** START OF PAGE EXTRACT **

[zapkitty]

Seems that a lot of preliminary work has actually already been done on all-electric propulsion. It’s the obvious next step and keeps showing up in the trade spaces because of the benefits that accrue even if the electric generators are chemically fueled. Funny how that sort thing happens…

Yes, Virginia, you can have a supersonic Prius 🙂

More seriously, the mass savings that are to be had with fully-superconducting engines and all-electric control systems are indeed considerable and several of the larger proposed designs would seem to be large enough to swap FF units in directly. The FFs substitute for the generators and fuel, they would directly power cryocoolers thus reducing the storage volume for needed for cryogens, and they would greatly reduce the frontal drag of intake area as the FF units are not airbreathing.

Going to try and see where all that might take us with FF-powered craft before going to the next step…

An example from the ICAS 2010 conference
http://ntrs.nasa.gov/archive/nasa/casi.ntrs.nasa.gov/20100036222_2010039460.pdf

[zapkitty]

Rezwan wrote:
Thoughts?

Updates that catch us up, provide some eye-candy for those who want it and firmly point out that even with the delays caused by the switches LPP is still on its original schedule.

An aside: It’s a pleasant commentary on the FF public relations front that due to the open (if somewhat randomized) nature of FF information the only thing that was really news to this dilettante was that “pre-shock” is now believed to be “pre-beam” 🙂

[zapkitty]

The projected low cost of an FF unit forces any thermal recovery system to have a very low price if it’s to make sense at all… and such systems are not known for their low pricing.

As you noted classic recovery systems start out costing as much as 1 or 2 complete FF units and only provide a fraction of the power of those new units… and so far “nano” anything has only been cheaper when placed in the context of the current status quo in power plants.

[zapkitty]

Ivy Matt wrote: After reading the article I’m not certain if they meant Li6/Li7+Be9, or if they meant p+Li6/Li7 and p+Be9. I kind of think it’s the latter. I’m not familiar with any fusion reaction involving Be9 as an input, but I am somewhat familiar with the p+Li6 and p+Li7 reactions. The former produces a He4 ion at 1.7 MeV and a He3 ion at 2.3 MeV, for a total of 4 MeV. The latter produces two He4 ions at a total of 17.2 MeV. Lately I’ve been wondering why p+B11 is seen as the “Holy Grail” of aneutronic fusion, and p+Li7 isn’t. There aren’t any downsides to p+Li7 as far as I can tell, and it should be easier for most confinement concepts to achieve.

** END OF PAGE EXTRACT **
** START OF COLLECTED DATA **

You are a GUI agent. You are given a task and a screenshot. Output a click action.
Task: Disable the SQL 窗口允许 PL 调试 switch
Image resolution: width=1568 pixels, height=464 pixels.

** END OF COLLECTED DATA **

SET PROBLEM: Output the part of the forum thread on fusion-powered aircraft word for word, starting at "The projected low" and ending at "in power plants.".

EXERCISE RESULT:
The projected low cost of an FF unit forces any thermal recovery system to have a very low price if it’s to make sense at all… and such systems are not known for their low pricing.

As you noted classic recovery systems start out costing as much as 1 or 2 complete FF units and only provide a fraction of the power of those new units… and so far “nano” anything has only been cheaper when placed in the context of the current status quo in power plants.